In 2010 RVNG released an album by Pink Skull called Endless Bummer. In what still stands as the label's most grueling art/music project, Werth and O'Neill individually hand-pressed 1000 different "bummers"—from "Spoiled Cat Food" to "Foot Fungus" to "Nuclear Warfare"—onto each vinyl sleeve. "There were a few different layers to that concept," he says. "I mean, the album is called Endless Bummer, so we made 1000 things that can bum you out. The idea was that we would be infinitely letter-pressing these covers. The concept of Endless Bummer translated to the process, too, so by cover number 333 we wanted it to be over, but we couldn't. We were slave to the bummer."
In the past couple of years Werth has showcased a string of talent, from Blondes to Julia Holter to Holly Herndon. Last year saw the label release four excellent albums. Maxmillion Dunbar's House Of Woo was the kind of rosy-cheeked opus that melts away all your problems. Then came Stellar Om Source's Joy One Mile, which showcased a new direction for Christelle Gualdi, moving from her kosmische roots towards a playful slant on Detroit techno.
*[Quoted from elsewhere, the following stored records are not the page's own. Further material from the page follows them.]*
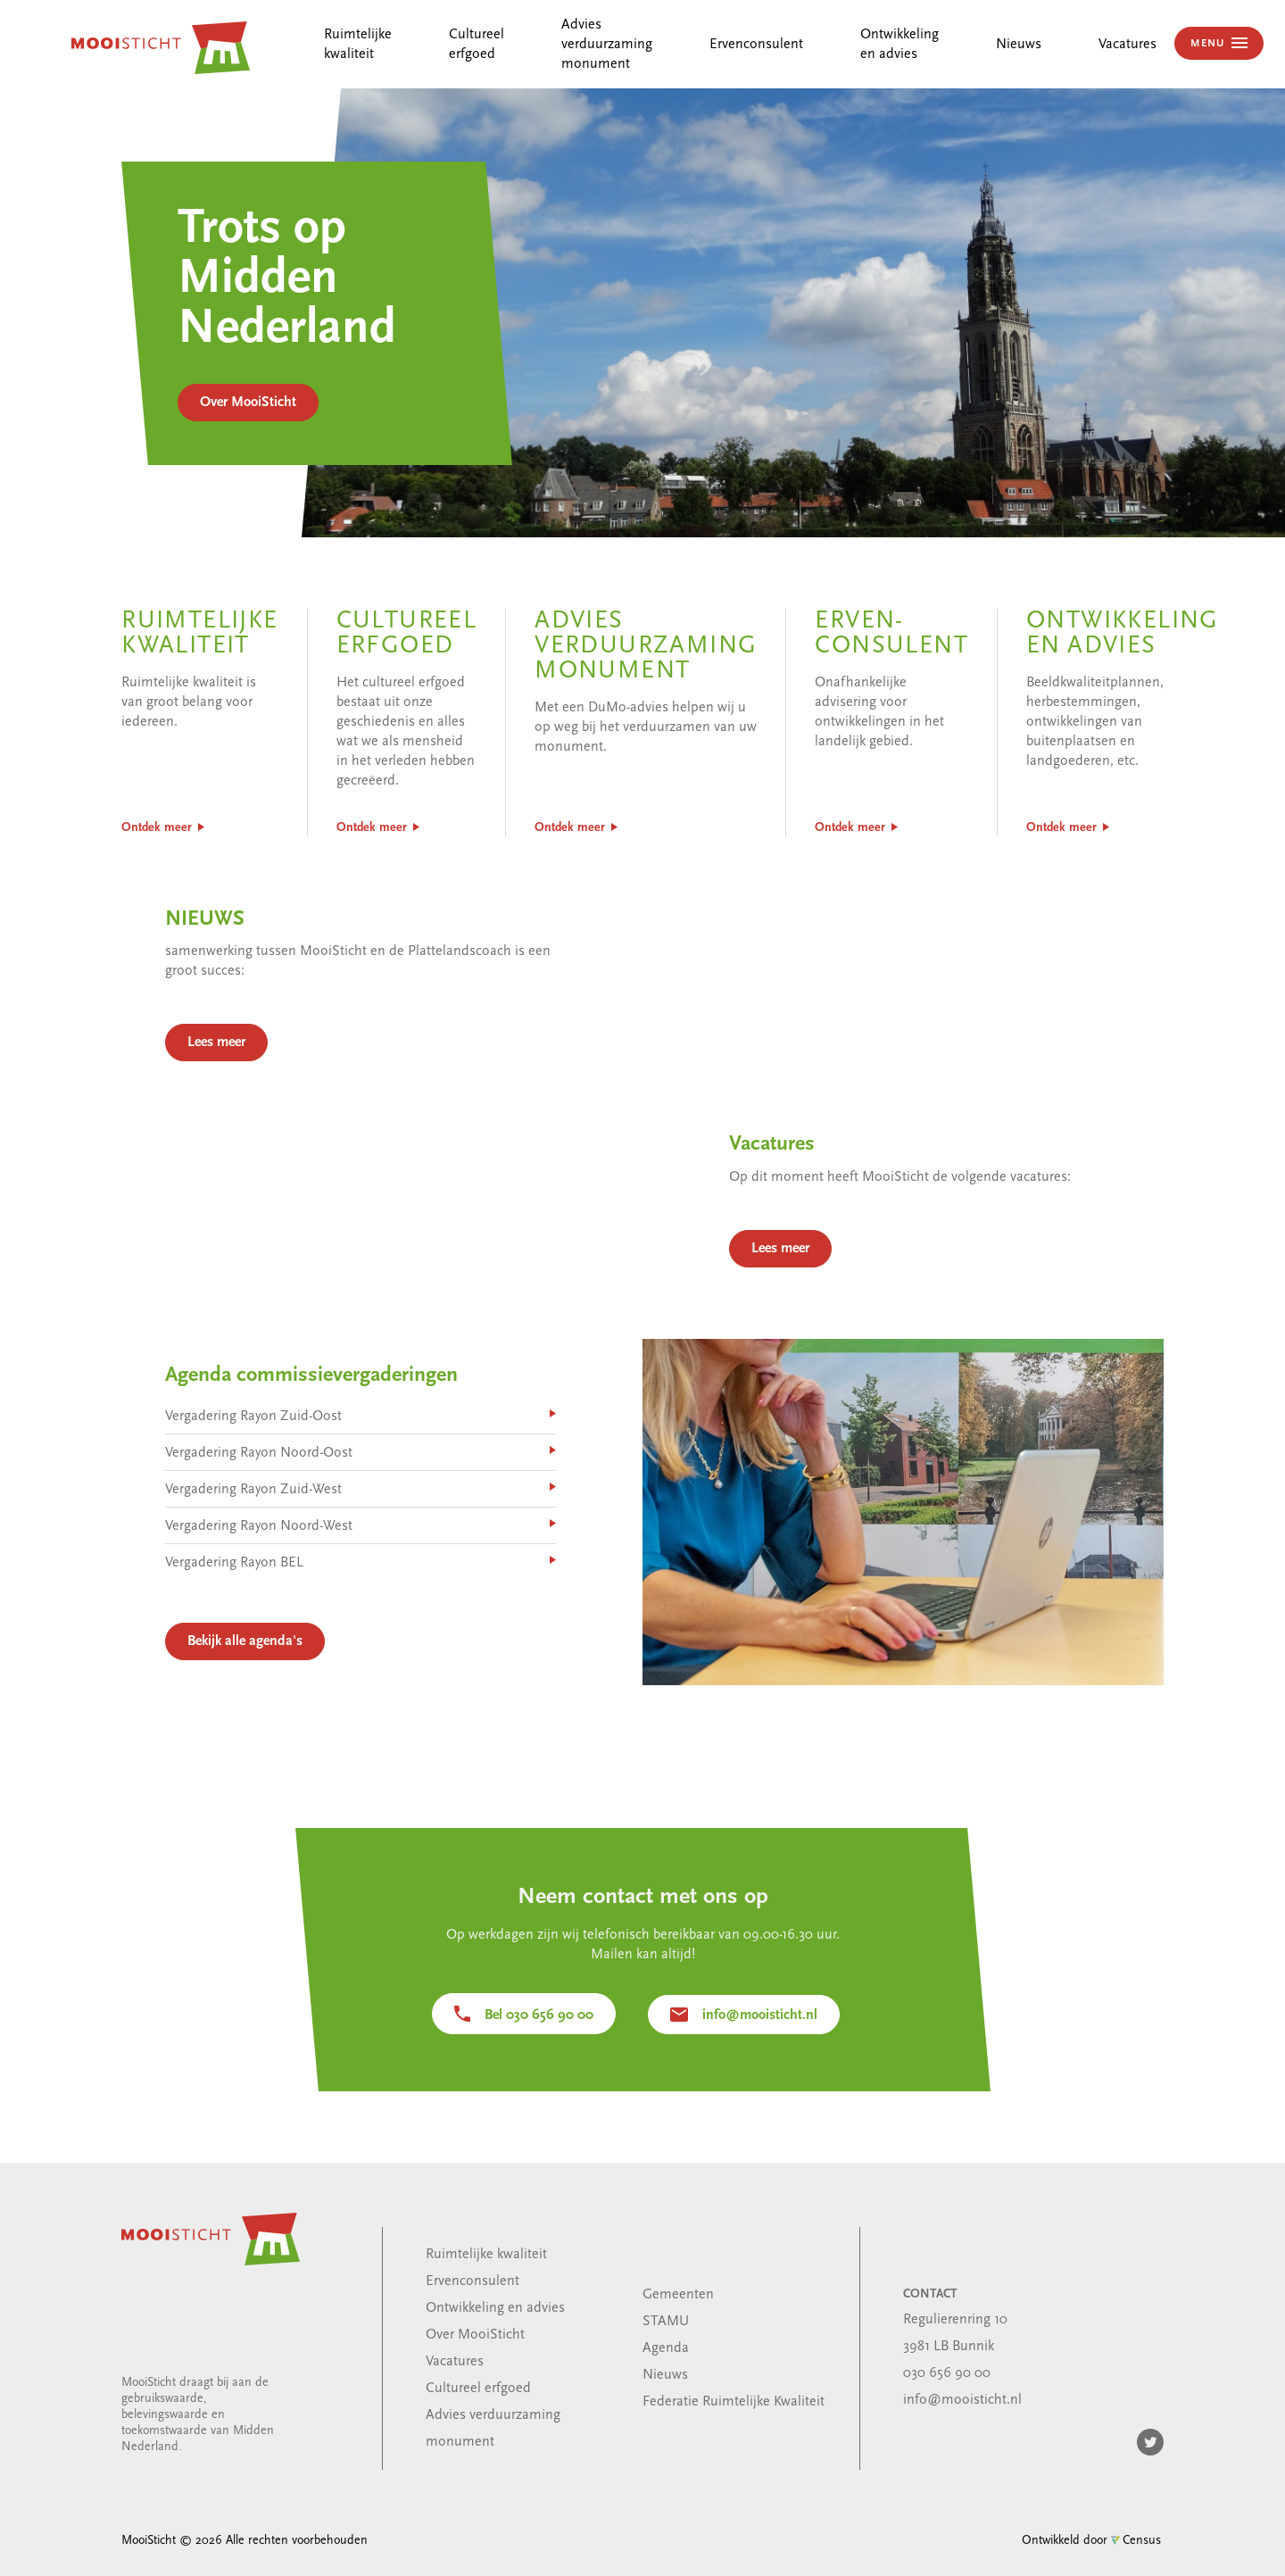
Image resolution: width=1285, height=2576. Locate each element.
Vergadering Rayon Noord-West (262, 1551)
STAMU (665, 2321)
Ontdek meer (156, 828)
The Gardland and Blondes LPs were both living, breathing dance records infused with enough funk to mark them out from the pack.
It all amounted to arguably the label's strongest year to date. Though each album had its share of club-ready tunes, there was something deeper tying them together, something Werth loosely defines as a "cerebral dance sound." He adds: "The artists were stylistically removed from one another, or in some cases, the exact opposites of each other, but each kind of contributed these deeply meditative works of dance music, and interpretations of dance music." But the one thing that serves as the glue between those records—and everything that bears the RVNG name—is Werth, the obsessive music conversationalist from Arkansas who's continuing a proud New York tradition.